Around a year ago — before Delta and other variants entered the  
COVID-19 lexicon — virologists Theodora Hatziioannou and Paul  
Bieniasz, both at the Rockefeller University in New York City, set out  
to make a version of a key SARS-CoV-2 protein with the ability to  
dodge all the infection-blocking antibodies our body makes.

The goal was to identify the parts of spike — the protein SARS-CoV-2  
uses to infect cells — that are targeted by these neutralizing  
antibodies in order to map a key part of our body's attack on the  
virus. So the researchers mixed and matched potentially concerning  
mutations identified in lab experiments and circulating viruses, and  
tested their Franken-spikes in harmless ‘pseudotype’ viruses incapable  
of causing COVID-19. In a study published this September in Nature1,  
they reported that a spike mutant containing 20 changes was fully  
resistant to neutralizing antibodies made by most of the people tested  
who had been either infected or vaccinated — but not to everyone’s.

Those who had recovered from COVID-19 months before receiving their  
jabs harboured antibodies capable of defanging the mutant spike, which  
displays much more resistance to immune attack than any known  
naturally occurring variant.
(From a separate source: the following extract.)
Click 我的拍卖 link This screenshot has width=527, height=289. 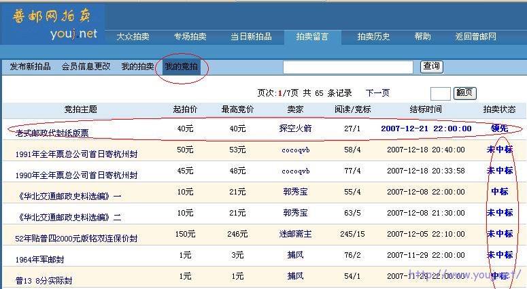[x=137, y=67]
These peoples’ antibodies even blocked  
other types of coronaviruses. “It’s very likely they will be effective  
against any future variant that SARS-CoV-2 throws against them,” says  
Hatziioannou.

As the world watches out for new coronavirus variants, the basis of  
such ‘super-immunity’ has become one of the pandemic’s great  
mysteries. Researchers hope that, by mapping the differences between  
the immune protection that comes from infection compared with that  
from vaccination, they can chart a safer path to this higher level of  
protection.

“It has implications on boosters and how our immune responses are  
primed for the next variant that emerges,” says Mehul Suthar, a  
virologist at Emory University in Atlanta, Georgia. “We’re flying by  
the seat of our pants trying to figure this stuff out.”

Hybrid immunity
Not long after countries began rolling out vaccines, researchers  
started noticing unique properties of the vaccine responses of people  
who had previously caught and recovered from COVID-19. “We saw that  
the antibodies come up to these astronomical levels that outpace what  
you get from two doses of vaccine alone,” says Rishi Goel, an  
immunologist at the University of Pennsylvania in Philadelphia who is  
part of a team studying super-immunity — or ‘hybrid immunity’, as most  
scientists call it.

Initial studies of people with hybrid immunity found that their serum  
— the antibody-containing portion of blood — was far better able to  
neutralize immune-evading strains, such as the Beta variant identified  
in South Africa, and other coronaviruses, compared with ‘naive’  
vaccinated individuals who had never encountered SARS-CoV-22. It  
wasn’t clear whether this was just due to the high levels of  
neutralizing antibodies, or to other properties.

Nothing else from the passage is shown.